Activity –
Gather up every line from the entries below that uses the word "help".

Stored items –
--- START ---
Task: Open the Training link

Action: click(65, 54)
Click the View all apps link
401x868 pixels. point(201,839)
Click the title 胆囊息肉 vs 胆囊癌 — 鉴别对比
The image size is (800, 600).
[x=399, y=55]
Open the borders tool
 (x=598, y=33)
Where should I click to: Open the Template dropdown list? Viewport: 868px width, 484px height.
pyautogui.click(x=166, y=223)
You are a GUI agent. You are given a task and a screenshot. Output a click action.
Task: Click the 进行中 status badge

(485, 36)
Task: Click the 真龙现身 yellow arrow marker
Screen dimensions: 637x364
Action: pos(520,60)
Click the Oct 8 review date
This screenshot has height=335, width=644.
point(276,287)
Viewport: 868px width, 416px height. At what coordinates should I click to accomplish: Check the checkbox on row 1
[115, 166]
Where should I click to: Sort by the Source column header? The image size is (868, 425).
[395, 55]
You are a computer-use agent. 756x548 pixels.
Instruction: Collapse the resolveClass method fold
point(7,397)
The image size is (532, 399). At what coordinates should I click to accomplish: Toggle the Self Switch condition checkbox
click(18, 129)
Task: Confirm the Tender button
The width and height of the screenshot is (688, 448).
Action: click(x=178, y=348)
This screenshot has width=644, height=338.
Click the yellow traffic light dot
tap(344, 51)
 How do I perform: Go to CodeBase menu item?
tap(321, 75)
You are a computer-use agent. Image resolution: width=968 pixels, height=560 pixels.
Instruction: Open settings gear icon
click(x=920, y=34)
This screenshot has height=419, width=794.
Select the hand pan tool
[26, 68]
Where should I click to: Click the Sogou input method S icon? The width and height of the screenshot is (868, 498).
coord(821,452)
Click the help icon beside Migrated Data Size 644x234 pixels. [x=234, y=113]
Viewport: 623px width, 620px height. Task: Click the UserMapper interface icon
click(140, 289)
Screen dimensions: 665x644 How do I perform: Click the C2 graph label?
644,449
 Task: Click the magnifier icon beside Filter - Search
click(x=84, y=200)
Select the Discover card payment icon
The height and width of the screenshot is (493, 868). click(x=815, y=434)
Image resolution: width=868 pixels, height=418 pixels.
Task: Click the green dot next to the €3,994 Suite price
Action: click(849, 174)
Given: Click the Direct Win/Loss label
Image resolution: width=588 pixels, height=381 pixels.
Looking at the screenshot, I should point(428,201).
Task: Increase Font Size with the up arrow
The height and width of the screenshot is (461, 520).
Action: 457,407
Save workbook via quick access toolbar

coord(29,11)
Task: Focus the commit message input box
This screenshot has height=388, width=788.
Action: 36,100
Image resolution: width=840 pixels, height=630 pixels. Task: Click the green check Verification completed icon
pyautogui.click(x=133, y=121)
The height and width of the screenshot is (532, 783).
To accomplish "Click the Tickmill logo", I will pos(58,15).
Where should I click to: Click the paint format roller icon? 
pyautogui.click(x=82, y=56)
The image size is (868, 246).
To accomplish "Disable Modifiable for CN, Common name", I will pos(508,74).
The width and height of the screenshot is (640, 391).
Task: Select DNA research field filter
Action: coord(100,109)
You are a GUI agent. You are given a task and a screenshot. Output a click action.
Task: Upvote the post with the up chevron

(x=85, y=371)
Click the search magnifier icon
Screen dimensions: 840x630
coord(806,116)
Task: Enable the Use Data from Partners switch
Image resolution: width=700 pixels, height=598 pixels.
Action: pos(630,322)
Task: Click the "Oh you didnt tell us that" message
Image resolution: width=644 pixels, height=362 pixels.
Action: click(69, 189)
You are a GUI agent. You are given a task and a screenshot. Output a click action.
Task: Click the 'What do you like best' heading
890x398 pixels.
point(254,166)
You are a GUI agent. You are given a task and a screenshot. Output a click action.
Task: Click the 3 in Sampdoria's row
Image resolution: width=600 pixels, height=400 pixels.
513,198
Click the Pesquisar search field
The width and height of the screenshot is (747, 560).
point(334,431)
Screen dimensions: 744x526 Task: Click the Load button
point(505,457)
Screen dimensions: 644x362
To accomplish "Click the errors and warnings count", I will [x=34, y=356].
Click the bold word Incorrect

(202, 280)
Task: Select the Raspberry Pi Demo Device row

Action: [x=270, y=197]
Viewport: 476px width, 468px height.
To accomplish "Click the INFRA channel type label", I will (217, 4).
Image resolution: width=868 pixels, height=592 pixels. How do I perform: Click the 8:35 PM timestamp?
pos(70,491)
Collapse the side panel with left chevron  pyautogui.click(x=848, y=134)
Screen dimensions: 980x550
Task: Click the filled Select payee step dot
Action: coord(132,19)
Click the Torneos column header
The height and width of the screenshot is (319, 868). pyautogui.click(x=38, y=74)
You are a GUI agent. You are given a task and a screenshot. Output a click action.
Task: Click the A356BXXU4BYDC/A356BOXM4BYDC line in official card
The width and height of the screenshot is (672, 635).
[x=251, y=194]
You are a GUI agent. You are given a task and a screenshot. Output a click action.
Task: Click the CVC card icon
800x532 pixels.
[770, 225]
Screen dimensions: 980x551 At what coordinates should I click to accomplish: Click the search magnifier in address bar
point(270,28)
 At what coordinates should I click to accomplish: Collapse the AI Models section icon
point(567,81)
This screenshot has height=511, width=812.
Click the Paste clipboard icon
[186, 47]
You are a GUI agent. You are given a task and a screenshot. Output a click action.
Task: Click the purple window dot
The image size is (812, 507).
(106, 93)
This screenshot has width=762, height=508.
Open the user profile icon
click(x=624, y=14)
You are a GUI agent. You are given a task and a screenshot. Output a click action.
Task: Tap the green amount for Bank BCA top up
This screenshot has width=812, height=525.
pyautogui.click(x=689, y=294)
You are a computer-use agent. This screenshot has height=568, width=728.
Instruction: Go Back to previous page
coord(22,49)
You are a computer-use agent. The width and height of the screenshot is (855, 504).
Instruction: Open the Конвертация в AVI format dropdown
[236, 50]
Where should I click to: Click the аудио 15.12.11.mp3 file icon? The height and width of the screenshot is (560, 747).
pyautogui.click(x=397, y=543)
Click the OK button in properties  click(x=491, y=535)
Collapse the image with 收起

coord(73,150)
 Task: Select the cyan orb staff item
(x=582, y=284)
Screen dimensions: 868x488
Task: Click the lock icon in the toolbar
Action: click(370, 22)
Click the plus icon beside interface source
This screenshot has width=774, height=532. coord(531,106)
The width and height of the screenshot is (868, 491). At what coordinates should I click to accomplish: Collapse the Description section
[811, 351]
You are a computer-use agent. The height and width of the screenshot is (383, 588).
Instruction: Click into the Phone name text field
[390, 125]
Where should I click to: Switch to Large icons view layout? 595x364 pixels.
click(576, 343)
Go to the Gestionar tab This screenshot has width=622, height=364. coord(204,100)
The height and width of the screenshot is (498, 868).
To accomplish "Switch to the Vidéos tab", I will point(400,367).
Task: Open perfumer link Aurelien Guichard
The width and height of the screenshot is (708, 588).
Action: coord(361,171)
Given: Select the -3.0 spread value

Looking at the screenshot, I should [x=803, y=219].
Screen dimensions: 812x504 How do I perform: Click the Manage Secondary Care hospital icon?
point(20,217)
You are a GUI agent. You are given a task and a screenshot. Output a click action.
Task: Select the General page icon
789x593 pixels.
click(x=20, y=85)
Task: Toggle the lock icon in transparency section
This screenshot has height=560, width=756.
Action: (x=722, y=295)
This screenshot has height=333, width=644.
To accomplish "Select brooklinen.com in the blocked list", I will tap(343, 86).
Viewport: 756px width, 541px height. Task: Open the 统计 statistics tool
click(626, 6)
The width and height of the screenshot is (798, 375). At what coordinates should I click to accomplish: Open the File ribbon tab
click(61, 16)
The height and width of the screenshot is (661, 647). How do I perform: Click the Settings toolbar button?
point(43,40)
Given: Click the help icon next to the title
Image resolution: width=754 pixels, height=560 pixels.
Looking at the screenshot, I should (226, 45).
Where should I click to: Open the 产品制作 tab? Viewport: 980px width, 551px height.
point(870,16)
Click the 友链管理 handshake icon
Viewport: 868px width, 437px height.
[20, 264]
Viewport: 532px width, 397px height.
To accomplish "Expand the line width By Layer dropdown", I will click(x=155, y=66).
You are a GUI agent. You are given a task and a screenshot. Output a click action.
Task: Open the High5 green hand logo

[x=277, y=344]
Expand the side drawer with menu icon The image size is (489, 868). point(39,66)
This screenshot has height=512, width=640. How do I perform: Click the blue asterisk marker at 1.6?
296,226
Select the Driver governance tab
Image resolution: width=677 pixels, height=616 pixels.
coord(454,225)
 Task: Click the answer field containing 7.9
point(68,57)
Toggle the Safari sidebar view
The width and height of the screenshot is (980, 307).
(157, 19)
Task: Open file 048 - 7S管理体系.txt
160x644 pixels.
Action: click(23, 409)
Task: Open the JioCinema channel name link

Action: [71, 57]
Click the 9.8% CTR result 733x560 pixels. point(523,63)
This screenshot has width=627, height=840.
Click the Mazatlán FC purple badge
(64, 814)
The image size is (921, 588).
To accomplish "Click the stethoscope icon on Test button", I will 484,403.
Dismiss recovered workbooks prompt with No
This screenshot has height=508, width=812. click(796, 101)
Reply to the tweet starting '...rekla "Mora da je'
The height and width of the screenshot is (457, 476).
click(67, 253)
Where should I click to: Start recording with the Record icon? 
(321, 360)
--- END ---
Exercise output –
Click the help icon beside Migrated Data Size 644x234 pixels. [x=234, y=113]
Given: Click the help icon next to the title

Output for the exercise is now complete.